Personal Transformation Is the Sleeper Hit
The second-highest category caught me off guard. Nearly 14% of respondents want AI for emotional wellbeing and personal growth. Not productivity. Not money. Therapy.
One respondent from Hungary said:
“AI modelled emotional intelligence for me… I could use those behaviours with humans and become a better person.”
That’s not a chatbot gimmick. That’s someone using AI as a mirror to develop real human skills. If you’re building AI products and you’re not thinking about the emotional support angle, you’re leaving the second-largest market segment on the table.

The Equaliser Effect
Here’s where it gets genuinely exciting. Across all 159 countries, a pattern emerged: AI is compressing the gap between the haves and the have-nots.
An entrepreneur from Cameroon:
“I’m in a tech-disadvantaged country… AI did it in 30 seconds.
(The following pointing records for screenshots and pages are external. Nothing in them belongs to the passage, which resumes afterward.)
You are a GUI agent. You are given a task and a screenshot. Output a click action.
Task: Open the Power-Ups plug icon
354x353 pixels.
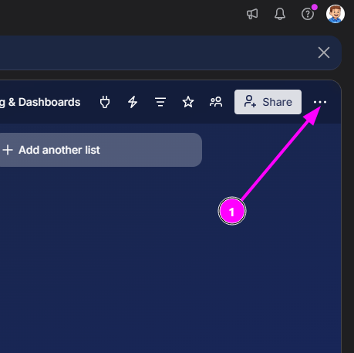click(x=105, y=102)
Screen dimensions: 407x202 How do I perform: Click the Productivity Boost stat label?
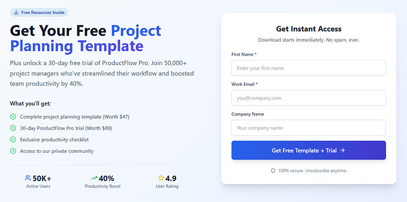[x=103, y=186]
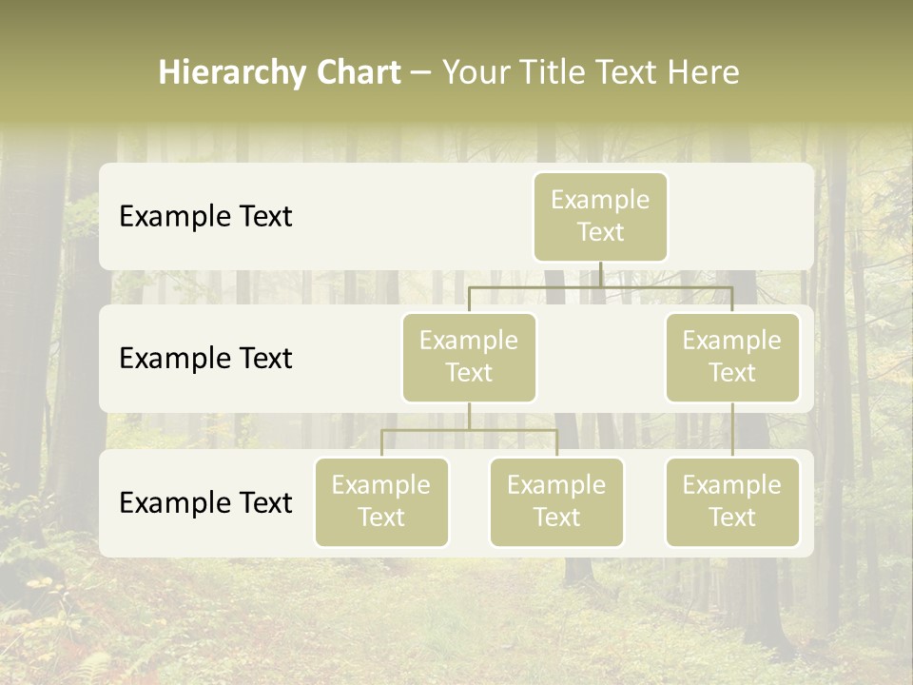Click the top row Example Text label
This screenshot has height=685, width=913.
(204, 217)
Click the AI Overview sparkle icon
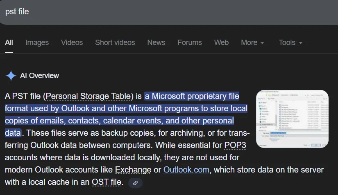 click(11, 76)
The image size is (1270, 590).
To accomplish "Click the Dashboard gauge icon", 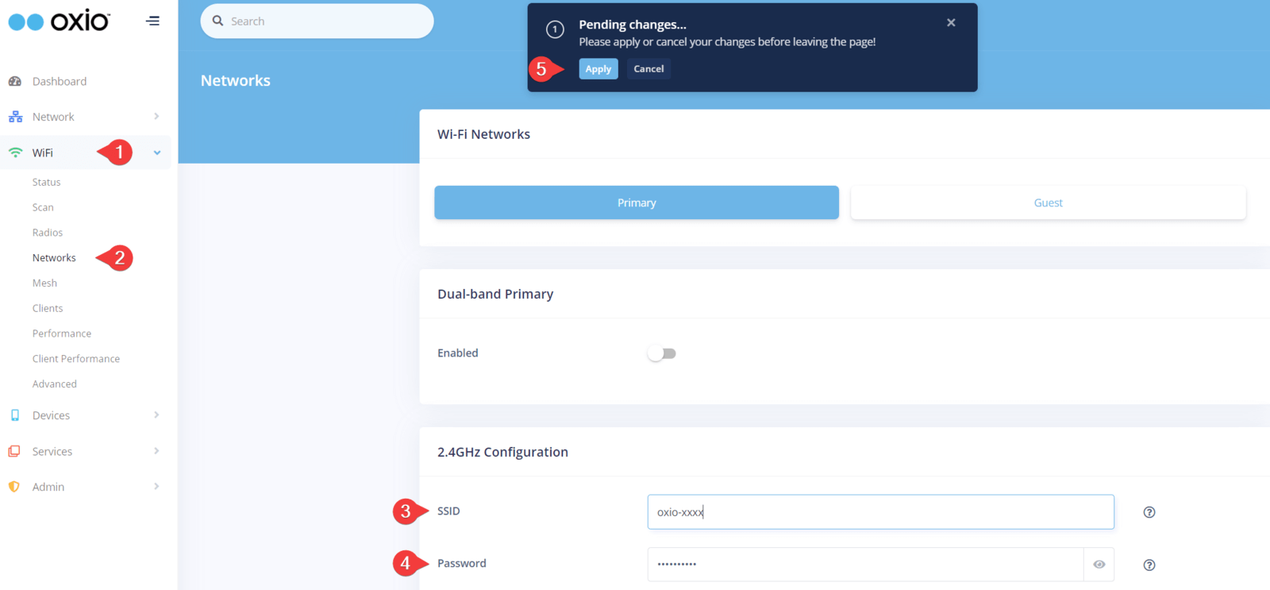I will (14, 82).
It’s an equaliser.”
A software engineer from Mexico:
“With AI support I can now leave work on time to pick up my kids from school, feed them, and play with them.”
This isn’t Silicon Valley navel-gazing about alignment. This is a parent in Mexico City getting home for dinner. This is a founder in Cameroon competing with teams in San Francisco. The most transformative use cases aren’t the flashy ones — they’re the quiet ones happening in places nobody in tech is paying attention to.

The Entrepreneur Quote That Says Everything
My favourite response from the entire study, from an entrepreneur in Honduras:
“Relaxing while my AI gets the work done, builds the wealth. It’s a shadow of me, just a very, very long one.”
That’s poetic. It’s also the entire value proposition of AI tools distilled into two sentences: you, but with more reach.
What This Means for Builders
If you’re building AI products, this survey is a strategic goldmine. Here’s what it tells you:
Stop building for power users. The market wants cognitive relief, not more features. The healthcare worker didn’t ask for a better LLM — she asked for less documentation burden.
The therapy/coaching market is massive. 13.7% of 80,000 people didn’t ask for a coding assistant. They asked for emotional support. That’s a product category waiting to explode.
Time is the currency. Four of the top five categories are really about time. Build products that give people hours back, and you’ll win.
Go global. The most passionate responses came from outside the US and Europe. The equaliser effect is real, and the next billion AI users aren’t in San Francisco.

The Meta Point: Anthropic Used Claude to Study Claude Users
One detail worth noting: Anthropic used Claude-powered classifiers to analyse the responses and Claude Anthropic Interviewer to conduct the interviews. That’s using AI to study AI usage at a scale no human research team could match — 70 languages, 159 countries, 80,508 respondents.
Whether you find that circular or brilliant probably says a lot about where you sit on the AI optimism spectrum. I think it’s both.
The Bottom Line
Eighty thousand people told Anthropic what they want from AI, and the answer wasn’t artificial general intelligence. It wasn’t replacing workers. It wasn’t solving alignment.
It was: let me do my job properly, be present with my family, and stop feeling like I’m drowning.
That’s not a technology story. That’s a human one. And any AI company that builds for that — instead of for benchmarks and investor demos — is going to win.